* **AIM OF THE EXERCISE**: Print the following material word for word, with no changes.

* **DATA FOR THE TASK**:
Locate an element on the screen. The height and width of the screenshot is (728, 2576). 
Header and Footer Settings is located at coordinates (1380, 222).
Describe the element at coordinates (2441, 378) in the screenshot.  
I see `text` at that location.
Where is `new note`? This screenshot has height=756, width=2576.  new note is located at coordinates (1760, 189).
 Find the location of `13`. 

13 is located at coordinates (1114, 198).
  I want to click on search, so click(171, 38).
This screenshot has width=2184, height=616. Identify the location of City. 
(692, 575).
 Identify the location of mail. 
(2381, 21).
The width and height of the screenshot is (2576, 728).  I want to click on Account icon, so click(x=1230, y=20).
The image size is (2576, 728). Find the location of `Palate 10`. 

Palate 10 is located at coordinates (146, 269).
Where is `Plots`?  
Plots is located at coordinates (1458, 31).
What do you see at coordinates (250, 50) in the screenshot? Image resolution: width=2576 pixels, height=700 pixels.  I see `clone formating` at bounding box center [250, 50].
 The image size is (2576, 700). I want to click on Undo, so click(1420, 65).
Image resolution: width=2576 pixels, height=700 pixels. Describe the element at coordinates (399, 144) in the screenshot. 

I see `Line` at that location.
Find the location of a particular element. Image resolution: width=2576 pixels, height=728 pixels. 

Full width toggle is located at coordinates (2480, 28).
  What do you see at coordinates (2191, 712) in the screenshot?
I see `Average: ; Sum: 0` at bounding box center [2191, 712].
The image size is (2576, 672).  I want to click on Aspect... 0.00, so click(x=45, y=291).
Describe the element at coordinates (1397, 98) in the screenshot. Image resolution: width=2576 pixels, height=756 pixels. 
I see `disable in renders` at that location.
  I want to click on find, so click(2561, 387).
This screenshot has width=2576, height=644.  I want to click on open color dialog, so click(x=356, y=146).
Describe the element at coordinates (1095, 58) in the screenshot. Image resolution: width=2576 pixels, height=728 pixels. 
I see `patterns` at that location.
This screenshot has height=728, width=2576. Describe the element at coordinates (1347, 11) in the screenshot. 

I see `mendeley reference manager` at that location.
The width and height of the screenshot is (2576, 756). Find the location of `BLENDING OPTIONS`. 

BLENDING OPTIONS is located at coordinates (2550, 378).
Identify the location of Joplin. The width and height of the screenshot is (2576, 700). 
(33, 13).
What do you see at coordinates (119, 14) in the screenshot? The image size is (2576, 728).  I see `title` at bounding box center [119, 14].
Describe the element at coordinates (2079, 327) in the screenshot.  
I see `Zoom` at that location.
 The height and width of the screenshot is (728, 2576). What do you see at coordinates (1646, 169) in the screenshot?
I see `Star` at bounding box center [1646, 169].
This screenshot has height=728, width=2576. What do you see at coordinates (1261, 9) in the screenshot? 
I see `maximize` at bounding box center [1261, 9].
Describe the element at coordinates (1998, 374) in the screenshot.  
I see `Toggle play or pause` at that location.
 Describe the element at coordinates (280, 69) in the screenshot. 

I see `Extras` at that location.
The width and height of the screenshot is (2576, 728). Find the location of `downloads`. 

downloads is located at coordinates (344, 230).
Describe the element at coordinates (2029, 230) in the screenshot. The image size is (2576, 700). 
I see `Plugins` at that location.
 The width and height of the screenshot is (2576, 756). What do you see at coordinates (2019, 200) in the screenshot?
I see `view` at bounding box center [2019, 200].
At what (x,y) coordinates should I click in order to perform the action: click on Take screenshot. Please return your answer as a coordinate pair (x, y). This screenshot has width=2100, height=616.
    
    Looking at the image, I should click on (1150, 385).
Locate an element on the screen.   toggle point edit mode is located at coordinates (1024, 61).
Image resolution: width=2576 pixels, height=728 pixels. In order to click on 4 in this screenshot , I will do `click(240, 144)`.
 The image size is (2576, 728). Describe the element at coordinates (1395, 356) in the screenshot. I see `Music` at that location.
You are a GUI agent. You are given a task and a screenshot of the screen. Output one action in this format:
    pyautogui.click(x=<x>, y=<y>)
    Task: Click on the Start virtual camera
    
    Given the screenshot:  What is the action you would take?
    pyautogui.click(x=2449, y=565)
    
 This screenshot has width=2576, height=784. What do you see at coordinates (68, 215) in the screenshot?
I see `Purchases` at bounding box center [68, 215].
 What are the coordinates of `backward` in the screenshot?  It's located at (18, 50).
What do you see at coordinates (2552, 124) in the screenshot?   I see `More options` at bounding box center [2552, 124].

* **CORRECT ANSWER**:
Locate an element on the screen. The height and width of the screenshot is (728, 2576). 
Header and Footer Settings is located at coordinates (1380, 222).
Describe the element at coordinates (2441, 378) in the screenshot.  
I see `text` at that location.
Where is `new note`? This screenshot has height=756, width=2576.  new note is located at coordinates (1760, 189).
 Find the location of `13`. 

13 is located at coordinates (1114, 198).
  I want to click on search, so click(171, 38).
This screenshot has width=2184, height=616. Identify the location of City. 
(692, 575).
 Identify the location of mail. 
(2381, 21).
The width and height of the screenshot is (2576, 728).  I want to click on Account icon, so click(x=1230, y=20).
The image size is (2576, 728). Find the location of `Palate 10`. 

Palate 10 is located at coordinates (146, 269).
Where is `Plots`?  
Plots is located at coordinates (1458, 31).
What do you see at coordinates (250, 50) in the screenshot? Image resolution: width=2576 pixels, height=700 pixels.  I see `clone formating` at bounding box center [250, 50].
 The image size is (2576, 700). I want to click on Undo, so click(1420, 65).
Image resolution: width=2576 pixels, height=700 pixels. Describe the element at coordinates (399, 144) in the screenshot. 

I see `Line` at that location.
Find the location of a particular element. Image resolution: width=2576 pixels, height=728 pixels. 

Full width toggle is located at coordinates (2480, 28).
  What do you see at coordinates (2191, 712) in the screenshot?
I see `Average: ; Sum: 0` at bounding box center [2191, 712].
The image size is (2576, 672).  I want to click on Aspect... 0.00, so click(x=45, y=291).
Describe the element at coordinates (1397, 98) in the screenshot. Image resolution: width=2576 pixels, height=756 pixels. 
I see `disable in renders` at that location.
  I want to click on find, so click(2561, 387).
This screenshot has width=2576, height=644.  I want to click on open color dialog, so click(x=356, y=146).
Describe the element at coordinates (1095, 58) in the screenshot. Image resolution: width=2576 pixels, height=728 pixels. 
I see `patterns` at that location.
This screenshot has height=728, width=2576. Describe the element at coordinates (1347, 11) in the screenshot. 

I see `mendeley reference manager` at that location.
The width and height of the screenshot is (2576, 756). Find the location of `BLENDING OPTIONS`. 

BLENDING OPTIONS is located at coordinates (2550, 378).
Identify the location of Joplin. The width and height of the screenshot is (2576, 700). 
(33, 13).
What do you see at coordinates (119, 14) in the screenshot? The image size is (2576, 728).  I see `title` at bounding box center [119, 14].
Describe the element at coordinates (2079, 327) in the screenshot.  
I see `Zoom` at that location.
 The height and width of the screenshot is (728, 2576). What do you see at coordinates (1646, 169) in the screenshot?
I see `Star` at bounding box center [1646, 169].
This screenshot has height=728, width=2576. What do you see at coordinates (1261, 9) in the screenshot? 
I see `maximize` at bounding box center [1261, 9].
Describe the element at coordinates (1998, 374) in the screenshot.  
I see `Toggle play or pause` at that location.
 Describe the element at coordinates (280, 69) in the screenshot. 

I see `Extras` at that location.
The width and height of the screenshot is (2576, 728). Find the location of `downloads`. 

downloads is located at coordinates (344, 230).
Describe the element at coordinates (2029, 230) in the screenshot. The image size is (2576, 700). 
I see `Plugins` at that location.
 The width and height of the screenshot is (2576, 756). What do you see at coordinates (2019, 200) in the screenshot?
I see `view` at bounding box center [2019, 200].
At what (x,y) coordinates should I click in order to perform the action: click on Take screenshot. Please return your answer as a coordinate pair (x, y). This screenshot has width=2100, height=616.
    
    Looking at the image, I should click on (1150, 385).
Locate an element on the screen.   toggle point edit mode is located at coordinates (1024, 61).
Image resolution: width=2576 pixels, height=728 pixels. In order to click on 4 in this screenshot , I will do `click(240, 144)`.
 The image size is (2576, 728). Describe the element at coordinates (1395, 356) in the screenshot. I see `Music` at that location.
You are a GUI agent. You are given a task and a screenshot of the screen. Output one action in this format:
    pyautogui.click(x=<x>, y=<y>)
    Task: Click on the Start virtual camera
    
    Given the screenshot:  What is the action you would take?
    pyautogui.click(x=2449, y=565)
    
 This screenshot has width=2576, height=784. What do you see at coordinates (68, 215) in the screenshot?
I see `Purchases` at bounding box center [68, 215].
 What are the coordinates of `backward` in the screenshot?  It's located at (18, 50).
What do you see at coordinates (2552, 124) in the screenshot?   I see `More options` at bounding box center [2552, 124].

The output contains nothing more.